- [COMPITO DA SVOLGERE] Ripeti parola per parola l'intero testo sulla cassa integrazione.

#### TESTO FORNITO ####

I furbetti della cassa integrazione. Come alcune aziende sfruttano gli ammortizzatori, beffando Stato e lavoratori

Lo scorso mese i sindacati edili denunciarono casi di presunti abusi nelle richieste di ammortizzatori sociali. Ora le testimonianze di alcuni lavoratori"agili" in cassa integrazione, senza mai smettere di lavorare.

I furbetti della cassa integrazione. Come alcune aziende sfruttano gli ammortizzatori, beffando Stato e lavoratori

Qualche testimonianza era già comparsa su Linkedin, il noto social professionale, ripresa da Businnes Insider pochi giorni fa, in merito a lavoratori messi in cassa integrazione in deroga (CIG), a loro insaputa o quasi. Precedentemente il segretario generale di Fillea-Cgil, il sindacato degli edili, Alessandro Genovesi, aveva denunciato aziende che non completano il percorso di confronto sindacale, per la messa in cassa integrazione delle maestranze. Stiamo parlando dei sospetti sulla gestione “allegra” degli ammortizzatori sociali, da parte di alcuni imprenditori.

#### DATI FORNITI ####

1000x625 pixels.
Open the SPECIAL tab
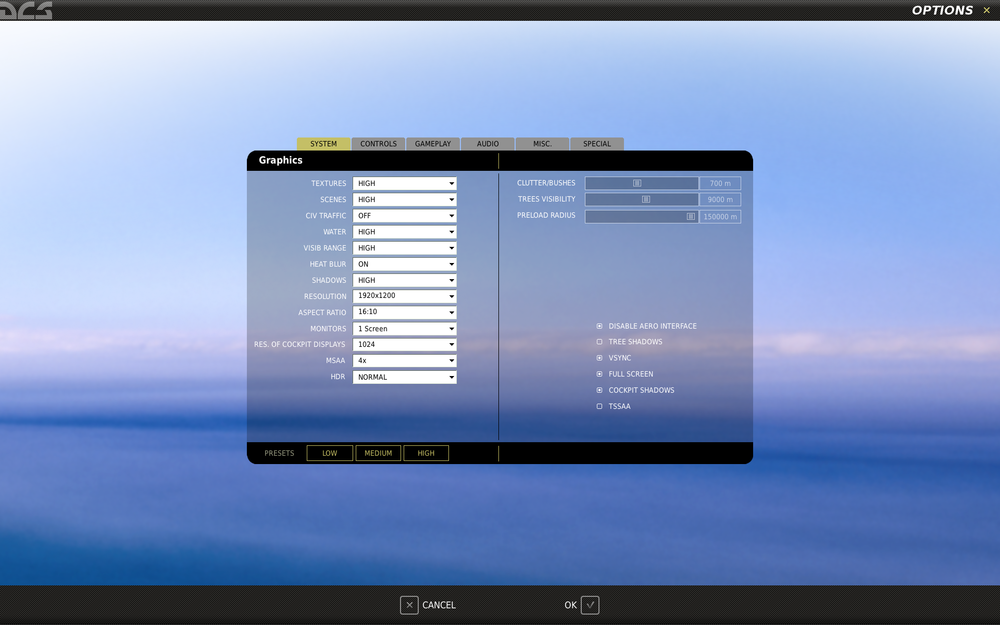pos(597,143)

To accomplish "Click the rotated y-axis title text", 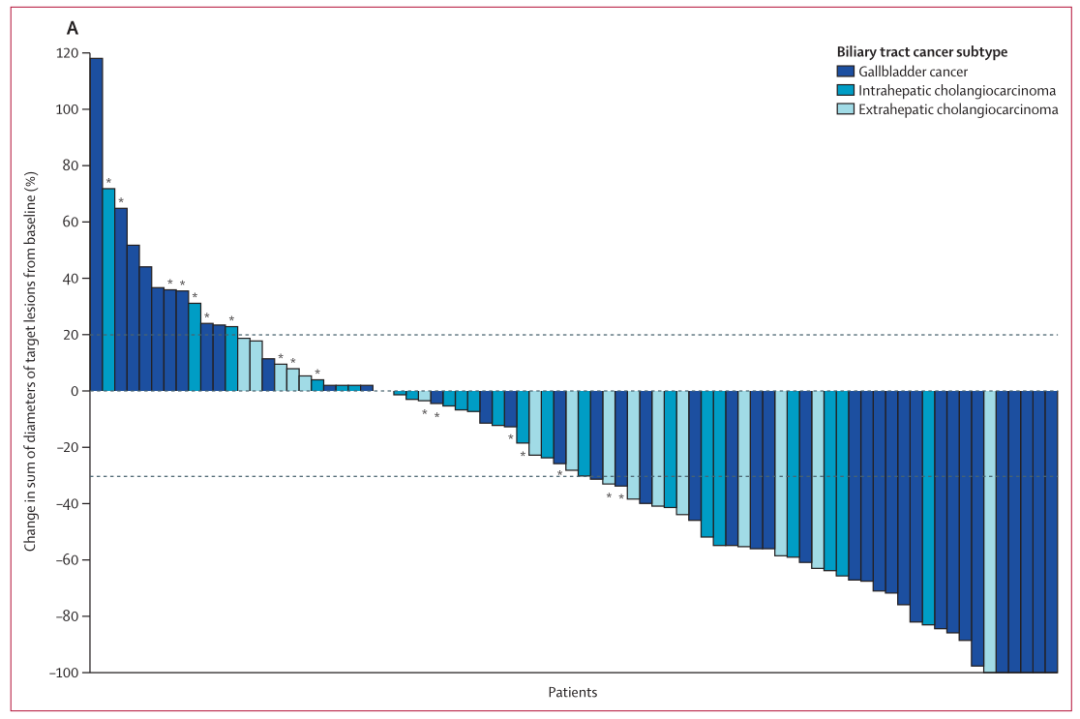I will [31, 362].
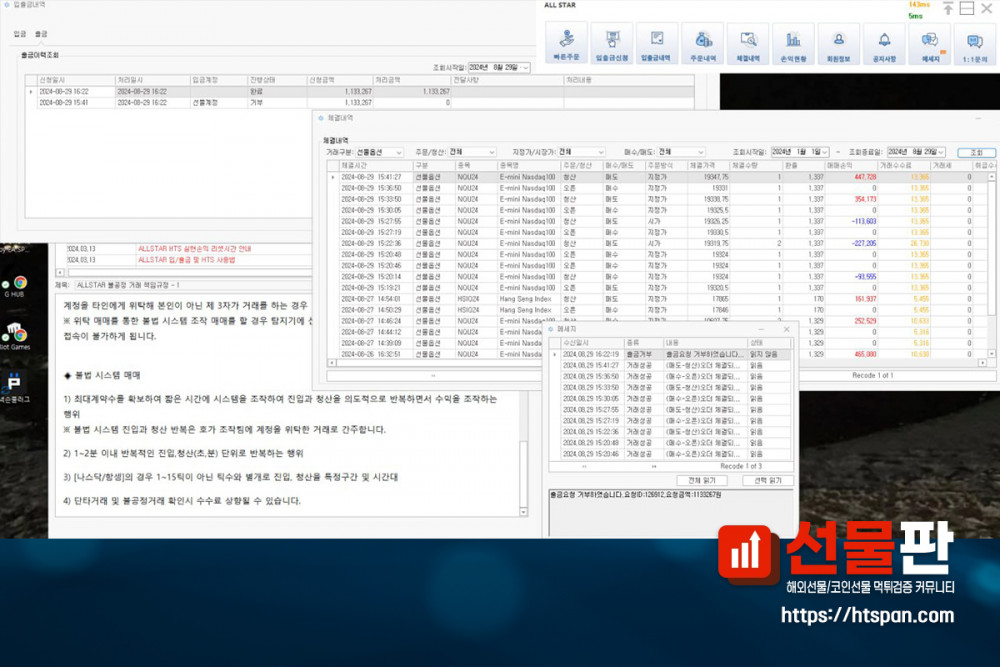
Task: Open the 공지사항 notice bell icon
Action: tap(884, 46)
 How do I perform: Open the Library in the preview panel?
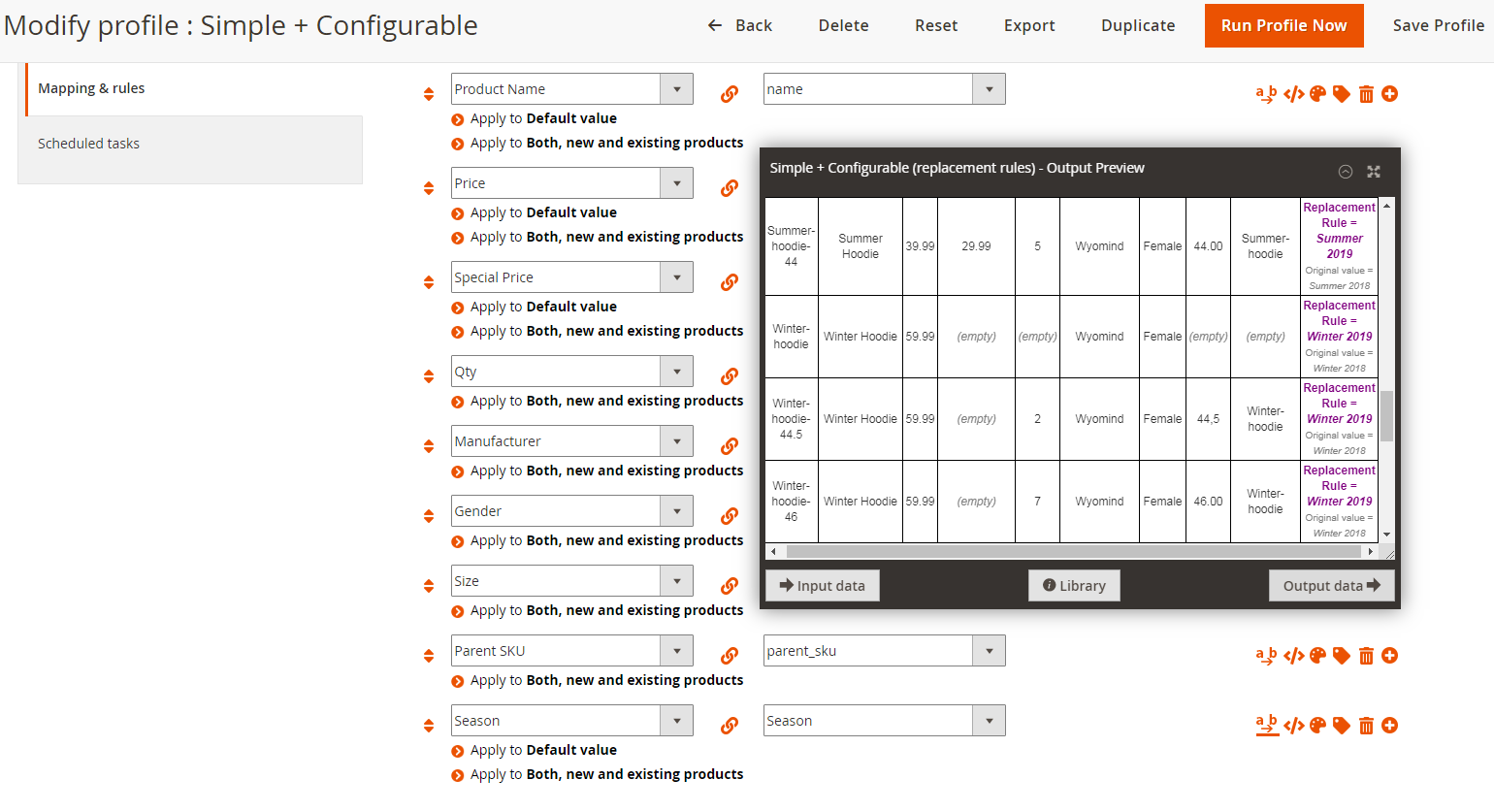(1074, 586)
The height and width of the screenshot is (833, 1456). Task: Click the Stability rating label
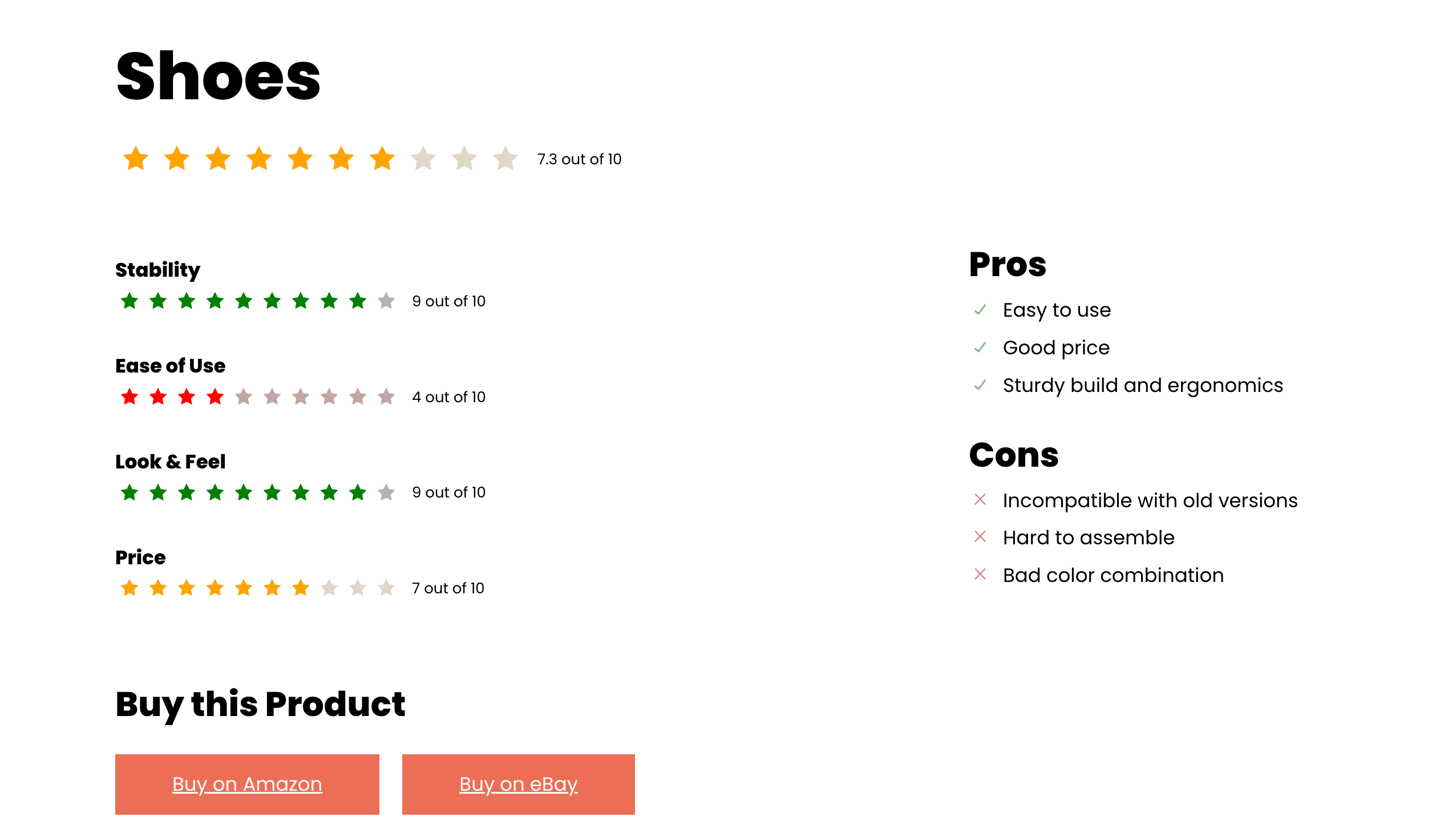coord(158,269)
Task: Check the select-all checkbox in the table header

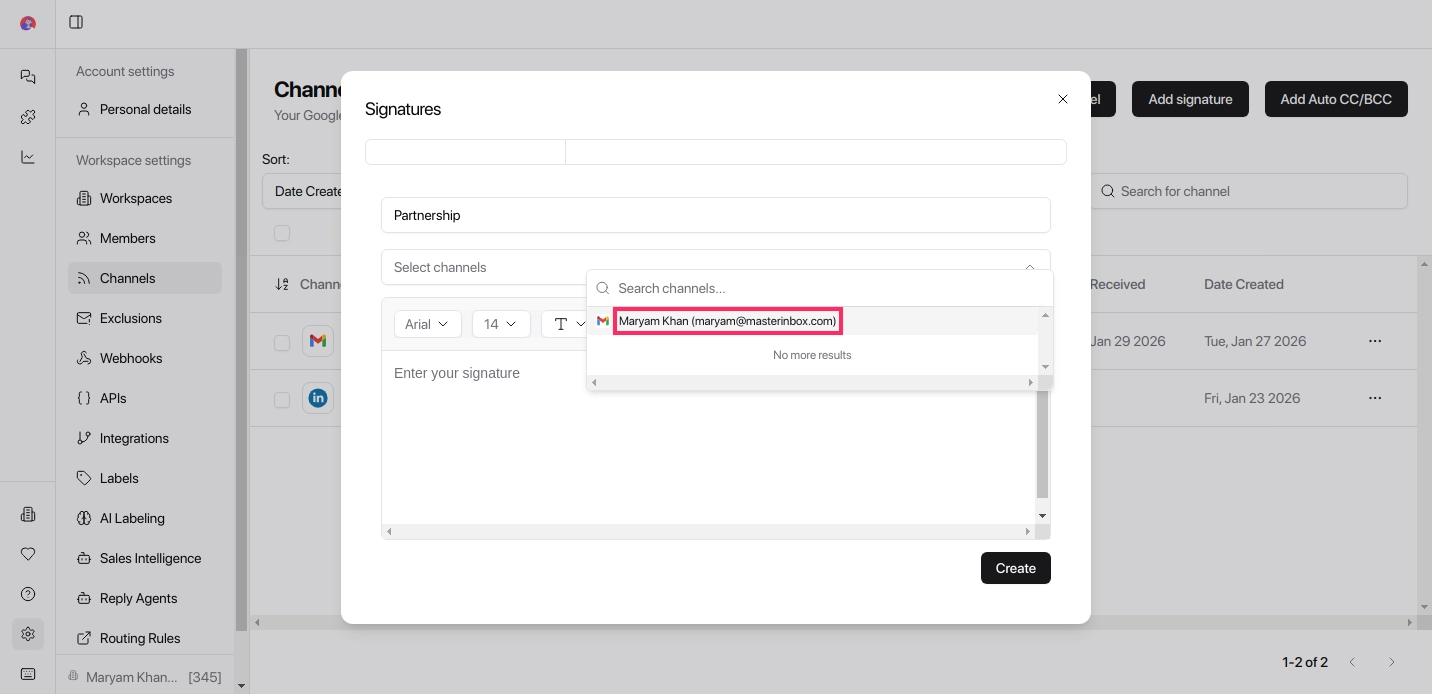Action: (x=282, y=233)
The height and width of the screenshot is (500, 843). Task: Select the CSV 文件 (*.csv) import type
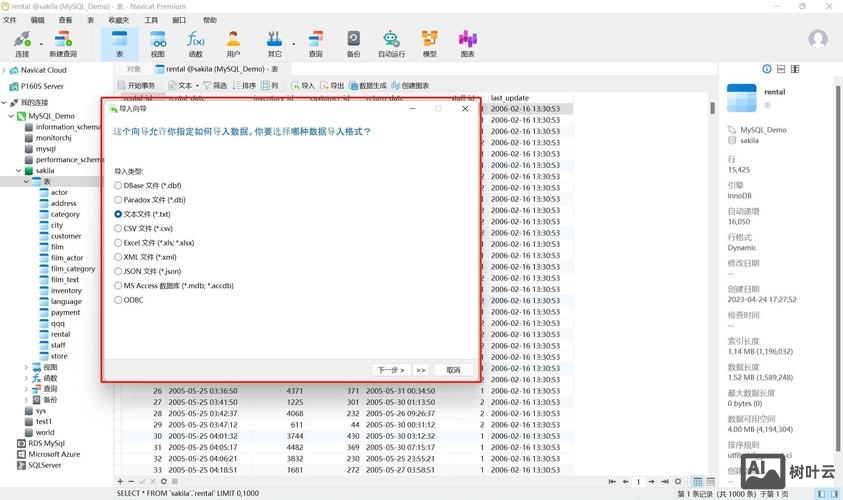[x=119, y=228]
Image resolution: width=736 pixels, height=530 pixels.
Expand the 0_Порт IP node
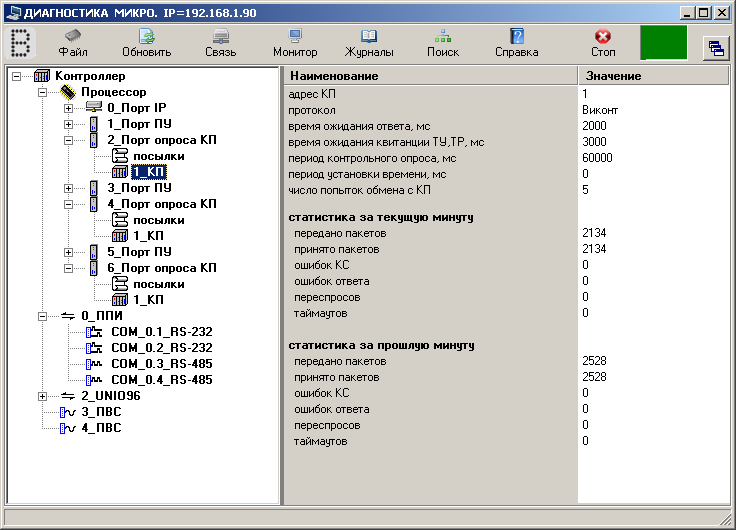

####

- [RISULTATO]
I furbetti della cassa integrazione. Come alcune aziende sfruttano gli ammortizzatori, beffando Stato e lavoratori

Lo scorso mese i sindacati edili denunciarono casi di presunti abusi nelle richieste di ammortizzatori sociali. Ora le testimonianze di alcuni lavoratori"agili" in cassa integrazione, senza mai smettere di lavorare.

I furbetti della cassa integrazione. Come alcune aziende sfruttano gli ammortizzatori, beffando Stato e lavoratori

Qualche testimonianza era già comparsa su Linkedin, il noto social professionale, ripresa da Businnes Insider pochi giorni fa, in merito a lavoratori messi in cassa integrazione in deroga (CIG), a loro insaputa o quasi. Precedentemente il segretario generale di Fillea-Cgil, il sindacato degli edili, Alessandro Genovesi, aveva denunciato aziende che non completano il percorso di confronto sindacale, per la messa in cassa integrazione delle maestranze. Stiamo parlando dei sospetti sulla gestione “allegra” degli ammortizzatori sociali, da parte di alcuni imprenditori.